INSTRUCTIONS TO FOLLOW:
Can you update the records in the stretch from the line containing "Task: Click inside the Name input field" through the line containing "Action: pyautogui.click(x=400, y=635)", putting "Email" in place of "Name", changing nothing else, and leaving out the pictures?

DATA SECTION:

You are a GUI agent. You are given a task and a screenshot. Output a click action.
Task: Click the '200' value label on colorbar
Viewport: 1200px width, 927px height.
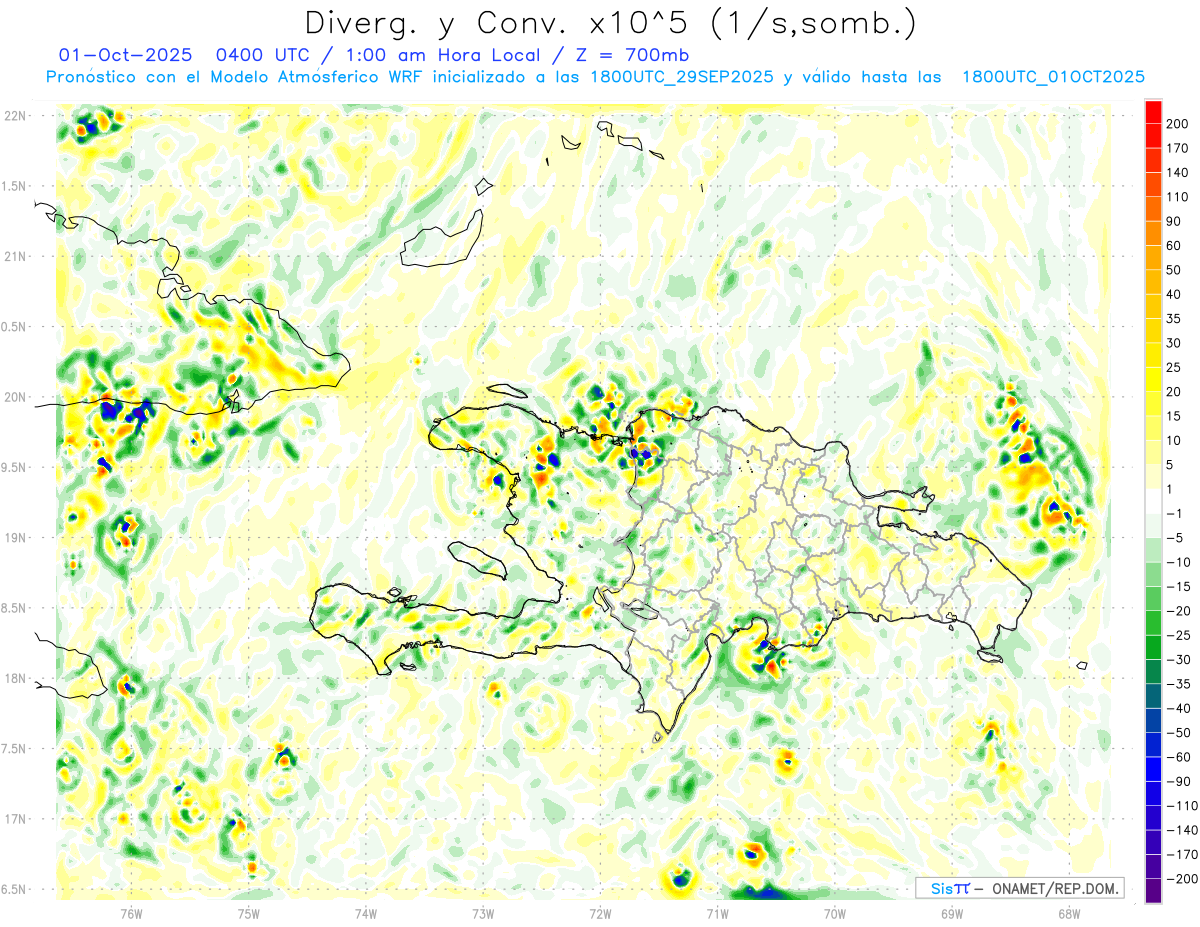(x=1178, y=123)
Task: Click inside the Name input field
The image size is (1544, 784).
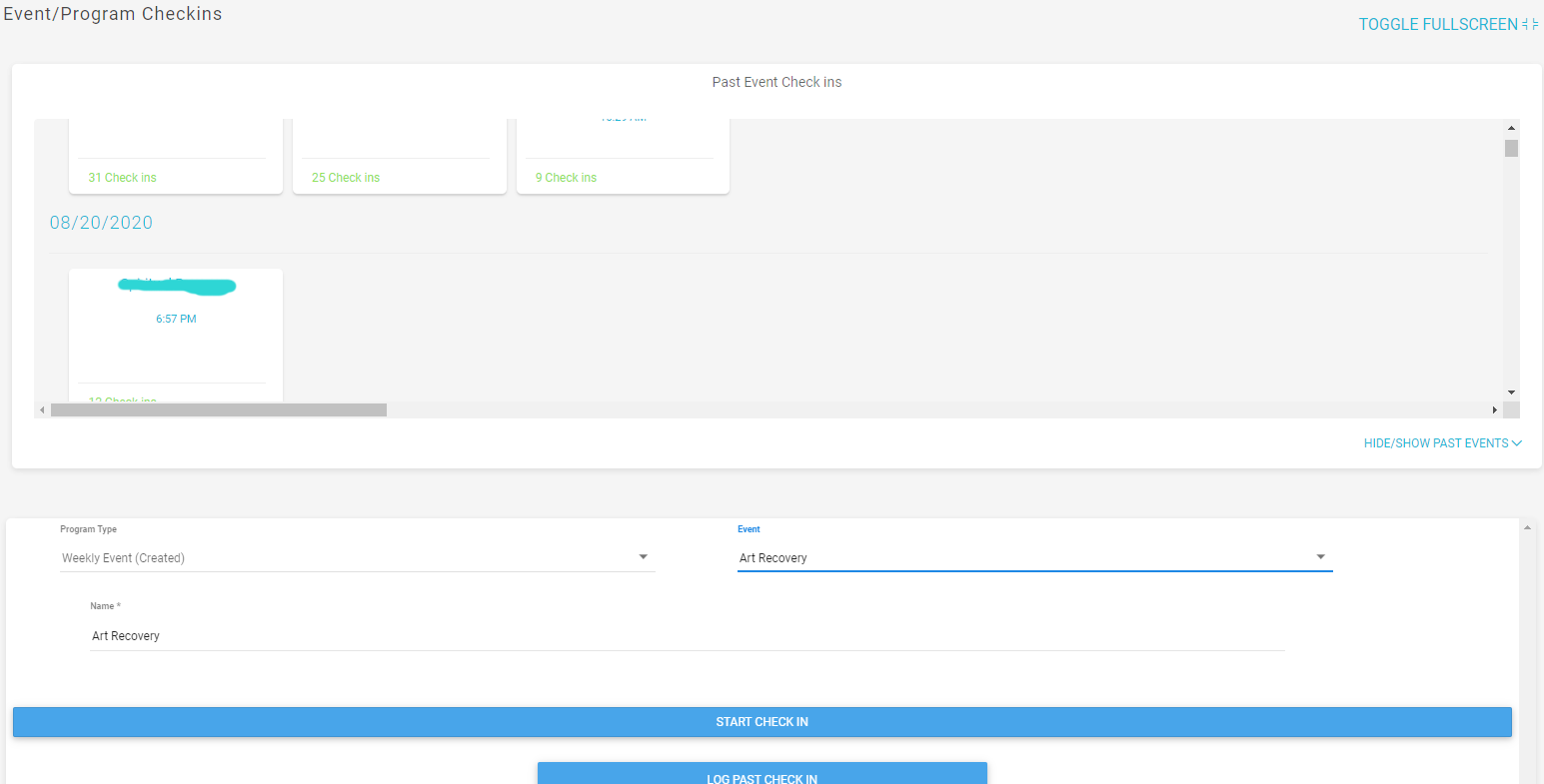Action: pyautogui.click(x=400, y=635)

==

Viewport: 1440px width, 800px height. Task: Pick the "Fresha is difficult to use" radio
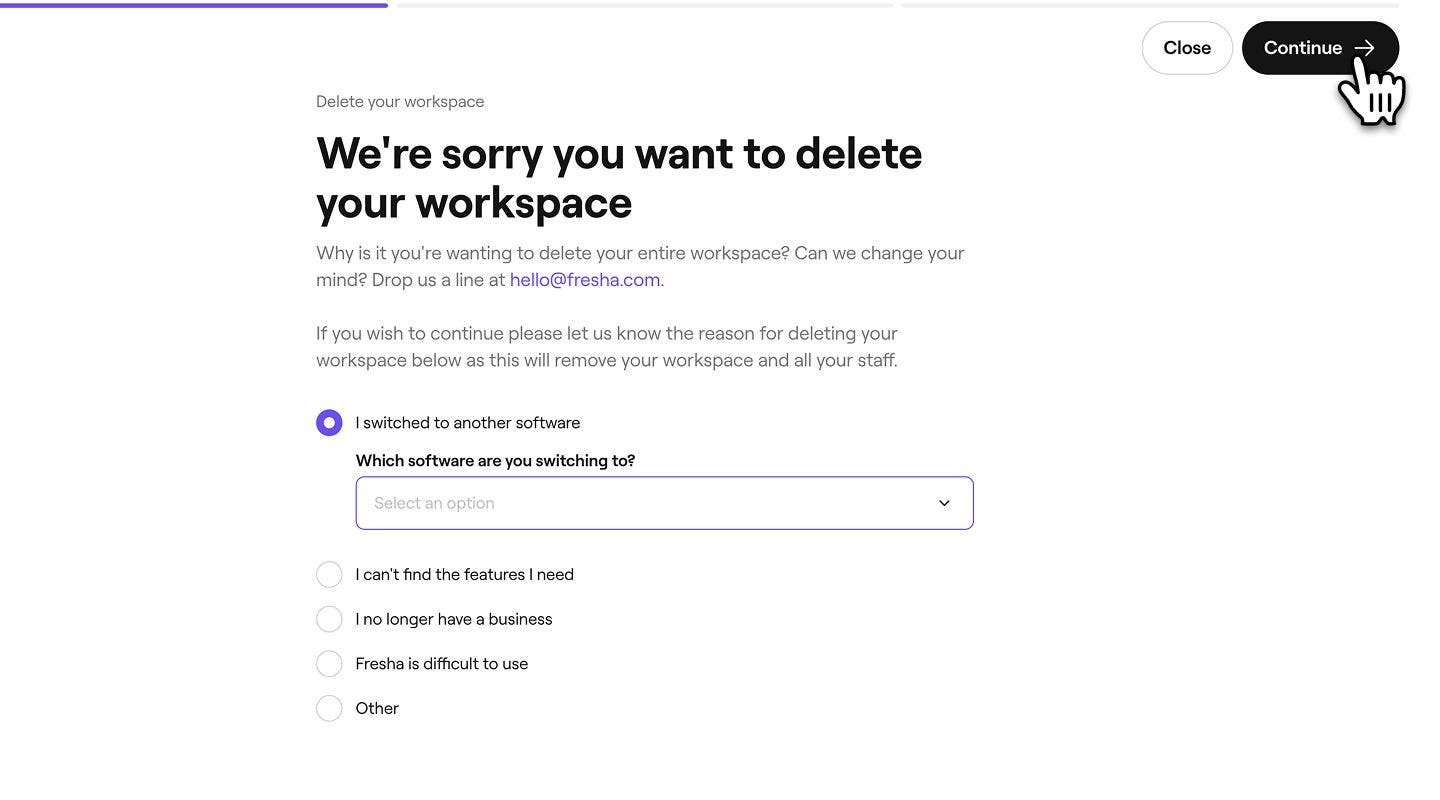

* * *

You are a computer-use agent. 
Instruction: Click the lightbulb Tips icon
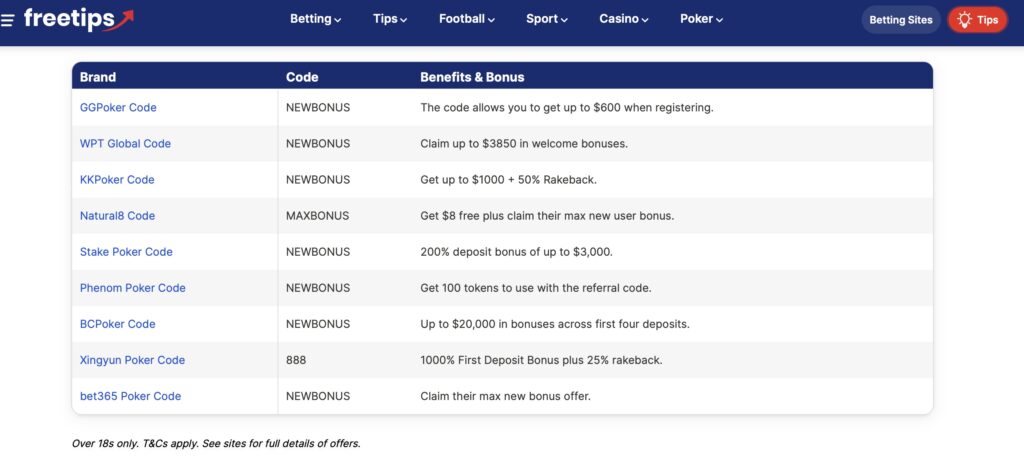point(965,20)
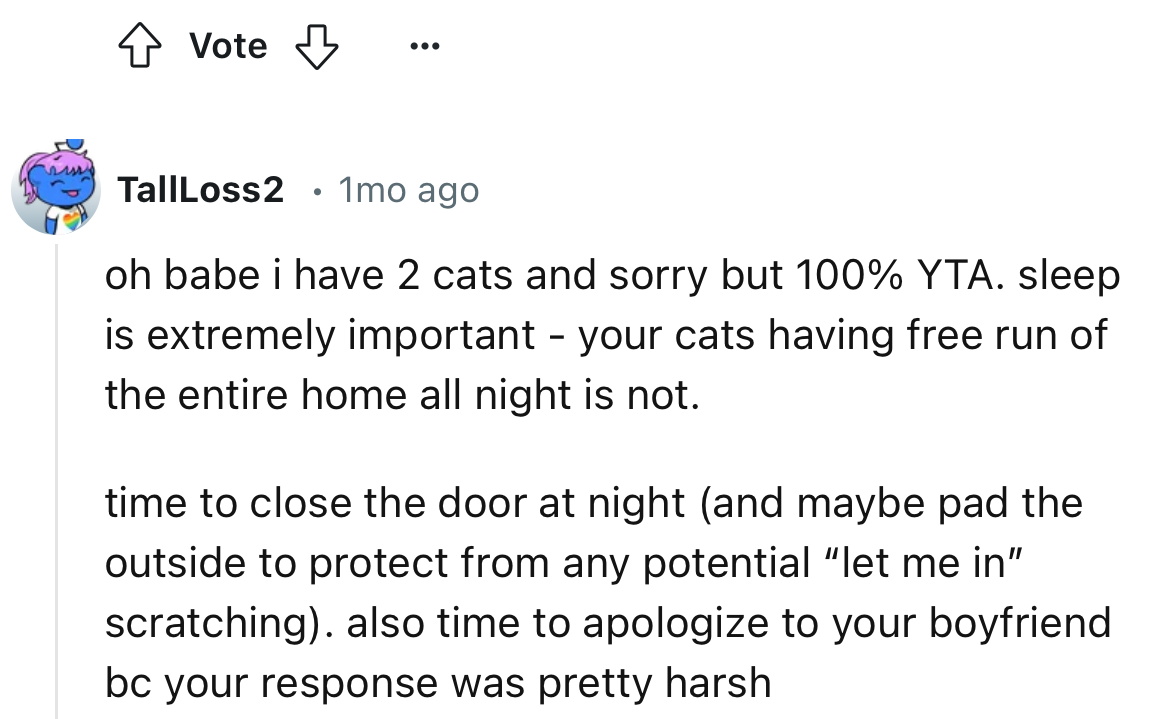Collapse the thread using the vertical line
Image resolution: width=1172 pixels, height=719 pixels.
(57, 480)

SOLUTION:
Task: Click inside the Email input field
The image size is (1544, 784).
Action: pyautogui.click(x=400, y=635)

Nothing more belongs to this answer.